## TUGAS ANDA:
Tuliskan ulang secara utuh artikel tentang tuntutan penghapusan outsourcing di bawah ini, tanpa mengubah satu kata atau tanda baca pun.

Hapus Outsourcing: Antara Tipu Daya dan Kemunafikan

Hapus Outsourcing: Antara Tipu Daya dan Kemunafikan

Purwakarta, KPonline-Isu outsourcing kembali mencuat dalam perayaan hari ulang tahun ke-26 FSPMI. Padahal di pilpres 2019, FSPMI lakukan kontrak politik dengan Prabowo Subianto, lewat “Sepuluh Tuntutan Rakyat” (SEPULTURA). Dimana, hapus Outsourcing menjadi salah satu poin dalam kontrak politik tersebut.

Namun, Paslon yang sebelumnya menjanjikan penghapusan outsourcing dalam kampanye politik tersebut, kini setelah menjadi Presiden, dinilai belum dapat memberikan kepastian penghapusan outsourcing.

Bacaan Lainnya

Dan dengan janji manis yang tak kunjung terwujud sejak lama itu, Hingga kini, membuat buruh FSPMI terus menuntut penghapusan outsourcing.

## MATERI YANG DIBERIKAN:

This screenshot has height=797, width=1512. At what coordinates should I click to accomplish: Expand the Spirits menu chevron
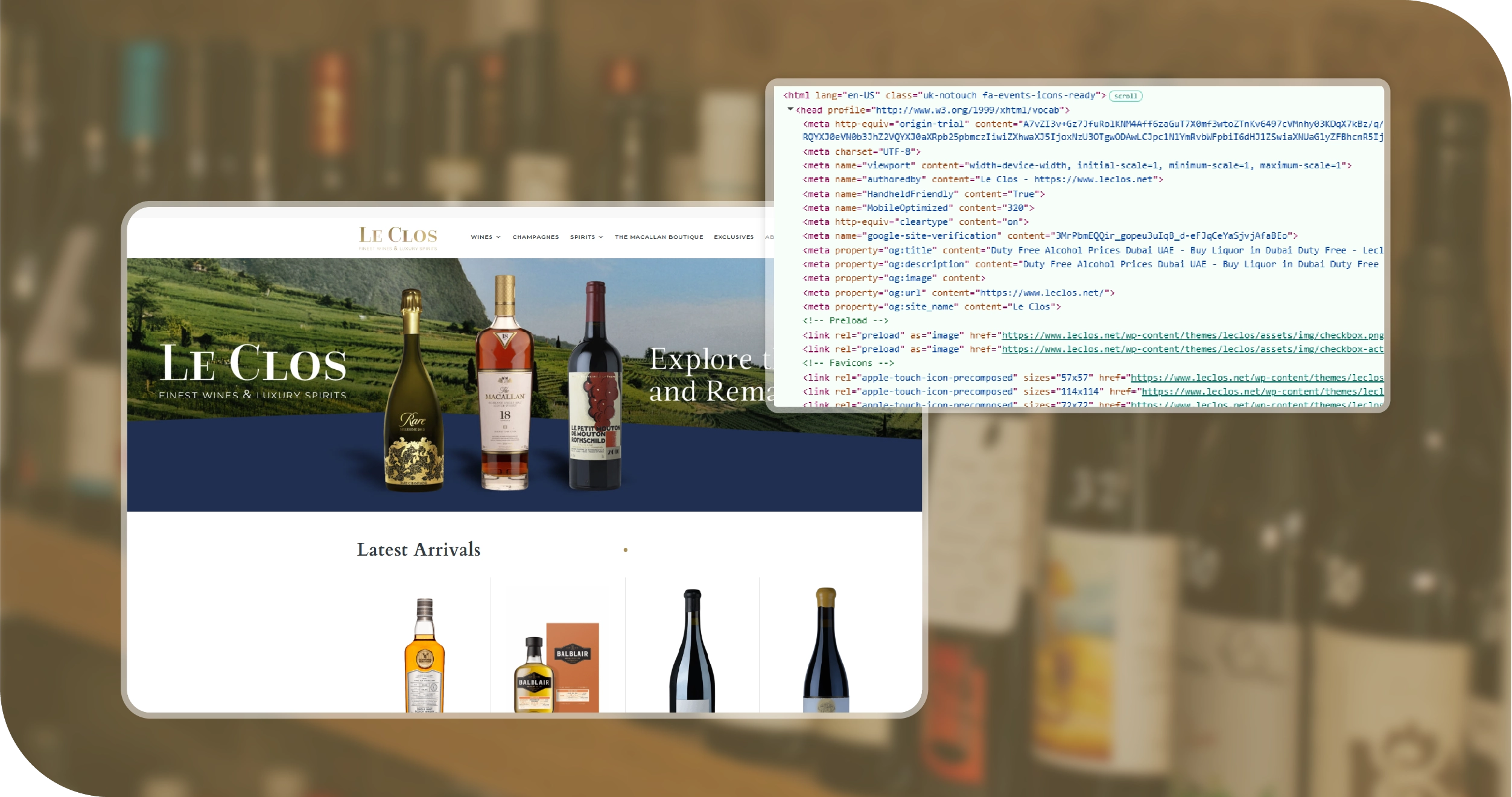point(601,237)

## JAWABAN TUGAS:
Hapus Outsourcing: Antara Tipu Daya dan Kemunafikan

Hapus Outsourcing: Antara Tipu Daya dan Kemunafikan

Purwakarta, KPonline-Isu outsourcing kembali mencuat dalam perayaan hari ulang tahun ke-26 FSPMI. Padahal di pilpres 2019, FSPMI lakukan kontrak politik dengan Prabowo Subianto, lewat “Sepuluh Tuntutan Rakyat” (SEPULTURA). Dimana, hapus Outsourcing menjadi salah satu poin dalam kontrak politik tersebut.

Namun, Paslon yang sebelumnya menjanjikan penghapusan outsourcing dalam kampanye politik tersebut, kini setelah menjadi Presiden, dinilai belum dapat memberikan kepastian penghapusan outsourcing.

Bacaan Lainnya

Dan dengan janji manis yang tak kunjung terwujud sejak lama itu, Hingga kini, membuat buruh FSPMI terus menuntut penghapusan outsourcing.